Profit and loss distribution

The profit and loss of the general partnership is generally distributed according to heads, i.e. each partner receives the same share. However, the partnership agreement may also provide for a different distribution, for example according to the amount of the contributions or according to the work performed by the partners. In such cases, the profit or loss shall be distributed among the shareholders in accordance with the quota stipulated in the partnership agreement. This can be particularly useful if the shareholders make different levels of contribution to the business, whether in the form of capital or through personal commitment and work. It is important that the regulations on the distribution of profits and losses are clearly and unambiguously formulated in the partnership agreement in order to avoid disputes later on.

Termination and liquidation

The general partnership may be terminated by various events, for example, by the expiry of the term stipulated in the partnership agreement, by a resolution of the partners, by the death of a partner or by the opening of insolvency proceedings against the assets of the partnership or a partner.

After the termination of the general partnership, liquidation takes place, i.e. the winding up of the company. In this process, the company’s business is terminated, its liabilities are settled and its assets are distributed. Liquidation is carried out by the liquidators, who are usually the existing shareholders, unless the articles of association provide otherwise.

Advantages and disadvantages of a general partnership

The OHG offers various advantages. It is flexible and can be tailored to the needs of the shareholders. It enables collaborative management and offers the possibility of pooling the expertise and resources of several people.

However, the OHG also has disadvantages. The main disadvantage is the unlimited liability of the shareholders.

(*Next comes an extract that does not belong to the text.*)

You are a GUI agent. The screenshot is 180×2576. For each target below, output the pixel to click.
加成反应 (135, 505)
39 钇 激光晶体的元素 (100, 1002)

This means a high financial risk for the shareholders. In addition, when there are multiple shareholders, management can be complex and conflictual.

Conclusion

The general partnership is a flexible and versatile corporate form suitable for various business purposes. It enables collaborative management and offers the possibility of pooling the expertise and resources of several people. However, it is associated with a high financial risk, as the shareholders have unlimited liability.